◆ Action item
All of the records are to be copied out exactly, with nothing left out.

◆ Items listed in a dataset

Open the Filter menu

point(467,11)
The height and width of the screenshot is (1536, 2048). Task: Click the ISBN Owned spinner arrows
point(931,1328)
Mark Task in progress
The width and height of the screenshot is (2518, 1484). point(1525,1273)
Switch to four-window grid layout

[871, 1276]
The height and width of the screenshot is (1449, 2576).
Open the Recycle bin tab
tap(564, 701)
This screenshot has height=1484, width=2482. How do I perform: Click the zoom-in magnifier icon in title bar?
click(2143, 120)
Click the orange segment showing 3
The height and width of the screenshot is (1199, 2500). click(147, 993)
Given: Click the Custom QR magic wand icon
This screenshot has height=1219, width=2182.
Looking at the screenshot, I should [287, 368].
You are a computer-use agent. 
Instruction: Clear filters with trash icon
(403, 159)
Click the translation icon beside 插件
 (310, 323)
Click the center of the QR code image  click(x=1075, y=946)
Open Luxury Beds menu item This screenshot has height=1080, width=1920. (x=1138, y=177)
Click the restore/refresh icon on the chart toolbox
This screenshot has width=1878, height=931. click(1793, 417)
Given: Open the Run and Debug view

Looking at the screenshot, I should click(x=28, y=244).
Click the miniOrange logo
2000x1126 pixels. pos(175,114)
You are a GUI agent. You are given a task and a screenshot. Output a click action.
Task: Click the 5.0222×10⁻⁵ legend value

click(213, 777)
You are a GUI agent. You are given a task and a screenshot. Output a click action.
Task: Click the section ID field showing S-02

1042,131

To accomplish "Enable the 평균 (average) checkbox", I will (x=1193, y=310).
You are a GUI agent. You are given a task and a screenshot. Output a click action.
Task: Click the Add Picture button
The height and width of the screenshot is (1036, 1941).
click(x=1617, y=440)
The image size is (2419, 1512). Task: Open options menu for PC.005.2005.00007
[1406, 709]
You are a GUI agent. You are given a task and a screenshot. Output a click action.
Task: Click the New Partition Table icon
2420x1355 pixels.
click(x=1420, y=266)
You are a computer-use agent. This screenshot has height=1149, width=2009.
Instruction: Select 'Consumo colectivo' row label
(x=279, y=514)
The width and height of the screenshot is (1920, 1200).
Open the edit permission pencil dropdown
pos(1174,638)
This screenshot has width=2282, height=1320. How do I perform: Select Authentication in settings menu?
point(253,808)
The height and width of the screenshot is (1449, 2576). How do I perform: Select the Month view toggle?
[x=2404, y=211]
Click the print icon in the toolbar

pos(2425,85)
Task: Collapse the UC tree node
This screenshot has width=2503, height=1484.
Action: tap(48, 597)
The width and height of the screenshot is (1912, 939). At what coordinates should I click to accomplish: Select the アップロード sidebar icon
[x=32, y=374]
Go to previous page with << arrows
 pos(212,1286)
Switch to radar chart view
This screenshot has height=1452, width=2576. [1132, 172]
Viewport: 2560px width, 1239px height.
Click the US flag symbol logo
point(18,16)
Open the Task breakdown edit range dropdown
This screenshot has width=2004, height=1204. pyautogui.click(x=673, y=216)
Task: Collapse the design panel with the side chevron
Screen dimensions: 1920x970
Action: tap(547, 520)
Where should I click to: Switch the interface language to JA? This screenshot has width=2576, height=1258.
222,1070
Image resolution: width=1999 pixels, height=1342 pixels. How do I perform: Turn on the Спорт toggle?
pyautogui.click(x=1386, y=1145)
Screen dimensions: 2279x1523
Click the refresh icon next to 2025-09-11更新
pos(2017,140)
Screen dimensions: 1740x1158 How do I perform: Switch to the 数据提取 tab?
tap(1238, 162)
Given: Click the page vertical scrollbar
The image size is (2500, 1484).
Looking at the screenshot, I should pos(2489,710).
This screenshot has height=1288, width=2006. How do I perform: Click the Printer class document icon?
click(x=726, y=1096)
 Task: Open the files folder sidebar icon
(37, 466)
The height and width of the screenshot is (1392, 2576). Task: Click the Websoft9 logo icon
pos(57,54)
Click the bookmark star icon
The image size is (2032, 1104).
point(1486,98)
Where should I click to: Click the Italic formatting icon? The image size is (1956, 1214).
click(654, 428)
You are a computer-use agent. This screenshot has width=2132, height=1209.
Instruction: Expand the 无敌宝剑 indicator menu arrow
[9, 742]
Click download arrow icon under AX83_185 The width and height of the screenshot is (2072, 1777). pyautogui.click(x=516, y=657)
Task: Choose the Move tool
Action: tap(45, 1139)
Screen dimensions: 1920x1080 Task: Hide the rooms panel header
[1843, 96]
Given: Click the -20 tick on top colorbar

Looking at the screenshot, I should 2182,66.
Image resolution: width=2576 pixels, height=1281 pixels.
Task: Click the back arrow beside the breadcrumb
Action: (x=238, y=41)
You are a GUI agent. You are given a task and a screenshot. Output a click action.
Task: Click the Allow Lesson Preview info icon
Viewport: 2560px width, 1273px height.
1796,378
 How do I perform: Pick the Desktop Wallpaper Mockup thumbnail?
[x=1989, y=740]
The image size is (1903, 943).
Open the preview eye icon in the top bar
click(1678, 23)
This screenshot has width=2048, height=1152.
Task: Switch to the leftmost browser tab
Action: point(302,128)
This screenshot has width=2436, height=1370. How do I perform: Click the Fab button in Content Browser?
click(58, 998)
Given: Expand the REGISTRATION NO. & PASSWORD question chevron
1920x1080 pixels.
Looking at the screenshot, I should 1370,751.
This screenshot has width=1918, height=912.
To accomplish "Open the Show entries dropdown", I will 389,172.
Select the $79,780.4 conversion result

◆ Exercise output
Open the Filter menu

point(467,11)
The height and width of the screenshot is (1536, 2048). Task: Click the ISBN Owned spinner arrows
point(931,1328)
Mark Task in progress
The width and height of the screenshot is (2518, 1484). point(1525,1273)
Switch to four-window grid layout

[871, 1276]
The height and width of the screenshot is (1449, 2576).
Open the Recycle bin tab
tap(564, 701)
This screenshot has height=1484, width=2482. How do I perform: Click the zoom-in magnifier icon in title bar?
click(2143, 120)
Click the orange segment showing 3
The height and width of the screenshot is (1199, 2500). click(147, 993)
Given: Click the Custom QR magic wand icon
This screenshot has height=1219, width=2182.
Looking at the screenshot, I should [287, 368].
You are a computer-use agent. 
Instruction: Clear filters with trash icon
(403, 159)
Click the translation icon beside 插件
 (310, 323)
Click the center of the QR code image  click(x=1075, y=946)
Open Luxury Beds menu item This screenshot has height=1080, width=1920. (x=1138, y=177)
Click the restore/refresh icon on the chart toolbox
This screenshot has width=1878, height=931. click(1793, 417)
Given: Open the Run and Debug view

Looking at the screenshot, I should click(x=28, y=244).
Click the miniOrange logo
2000x1126 pixels. pos(175,114)
You are a GUI agent. You are given a task and a screenshot. Output a click action.
Task: Click the 5.0222×10⁻⁵ legend value

click(213, 777)
You are a GUI agent. You are given a task and a screenshot. Output a click action.
Task: Click the section ID field showing S-02

1042,131

To accomplish "Enable the 평균 (average) checkbox", I will (x=1193, y=310).
You are a GUI agent. You are given a task and a screenshot. Output a click action.
Task: Click the Add Picture button
The height and width of the screenshot is (1036, 1941).
click(x=1617, y=440)
The image size is (2419, 1512). Task: Open options menu for PC.005.2005.00007
[1406, 709]
You are a GUI agent. You are given a task and a screenshot. Output a click action.
Task: Click the New Partition Table icon
2420x1355 pixels.
click(x=1420, y=266)
You are a computer-use agent. This screenshot has height=1149, width=2009.
Instruction: Select 'Consumo colectivo' row label
(x=279, y=514)
The width and height of the screenshot is (1920, 1200).
Open the edit permission pencil dropdown
pos(1174,638)
This screenshot has width=2282, height=1320. How do I perform: Select Authentication in settings menu?
point(253,808)
The height and width of the screenshot is (1449, 2576). How do I perform: Select the Month view toggle?
[x=2404, y=211]
Click the print icon in the toolbar

pos(2425,85)
Task: Collapse the UC tree node
This screenshot has width=2503, height=1484.
Action: tap(48, 597)
The width and height of the screenshot is (1912, 939). At what coordinates should I click to accomplish: Select the アップロード sidebar icon
[x=32, y=374]
Go to previous page with << arrows
 pos(212,1286)
Switch to radar chart view
This screenshot has height=1452, width=2576. [1132, 172]
Viewport: 2560px width, 1239px height.
Click the US flag symbol logo
point(18,16)
Open the Task breakdown edit range dropdown
This screenshot has width=2004, height=1204. pyautogui.click(x=673, y=216)
Task: Collapse the design panel with the side chevron
Screen dimensions: 1920x970
Action: tap(547, 520)
Where should I click to: Switch the interface language to JA? This screenshot has width=2576, height=1258.
222,1070
Image resolution: width=1999 pixels, height=1342 pixels. How do I perform: Turn on the Спорт toggle?
pyautogui.click(x=1386, y=1145)
Screen dimensions: 2279x1523
Click the refresh icon next to 2025-09-11更新
pos(2017,140)
Screen dimensions: 1740x1158 How do I perform: Switch to the 数据提取 tab?
tap(1238, 162)
Given: Click the page vertical scrollbar
The image size is (2500, 1484).
Looking at the screenshot, I should pos(2489,710).
This screenshot has height=1288, width=2006. How do I perform: Click the Printer class document icon?
click(x=726, y=1096)
 Task: Open the files folder sidebar icon
(37, 466)
The height and width of the screenshot is (1392, 2576). Task: Click the Websoft9 logo icon
pos(57,54)
Click the bookmark star icon
The image size is (2032, 1104).
point(1486,98)
Where should I click to: Click the Italic formatting icon? The image size is (1956, 1214).
click(654, 428)
You are a computer-use agent. This screenshot has width=2132, height=1209.
Instruction: Expand the 无敌宝剑 indicator menu arrow
[9, 742]
Click download arrow icon under AX83_185 The width and height of the screenshot is (2072, 1777). pyautogui.click(x=516, y=657)
Task: Choose the Move tool
Action: tap(45, 1139)
Screen dimensions: 1920x1080 Task: Hide the rooms panel header
[1843, 96]
Given: Click the -20 tick on top colorbar

Looking at the screenshot, I should 2182,66.
Image resolution: width=2576 pixels, height=1281 pixels.
Task: Click the back arrow beside the breadcrumb
Action: (x=238, y=41)
You are a GUI agent. You are given a task and a screenshot. Output a click action.
Task: Click the Allow Lesson Preview info icon
Viewport: 2560px width, 1273px height.
1796,378
 How do I perform: Pick the Desktop Wallpaper Mockup thumbnail?
[x=1989, y=740]
The image size is (1903, 943).
Open the preview eye icon in the top bar
click(1678, 23)
This screenshot has width=2048, height=1152.
Task: Switch to the leftmost browser tab
Action: point(302,128)
This screenshot has width=2436, height=1370. How do I perform: Click the Fab button in Content Browser?
click(58, 998)
Given: Expand the REGISTRATION NO. & PASSWORD question chevron
1920x1080 pixels.
Looking at the screenshot, I should 1370,751.
This screenshot has width=1918, height=912.
To accomplish "Open the Show entries dropdown", I will 389,172.
Select the $79,780.4 conversion result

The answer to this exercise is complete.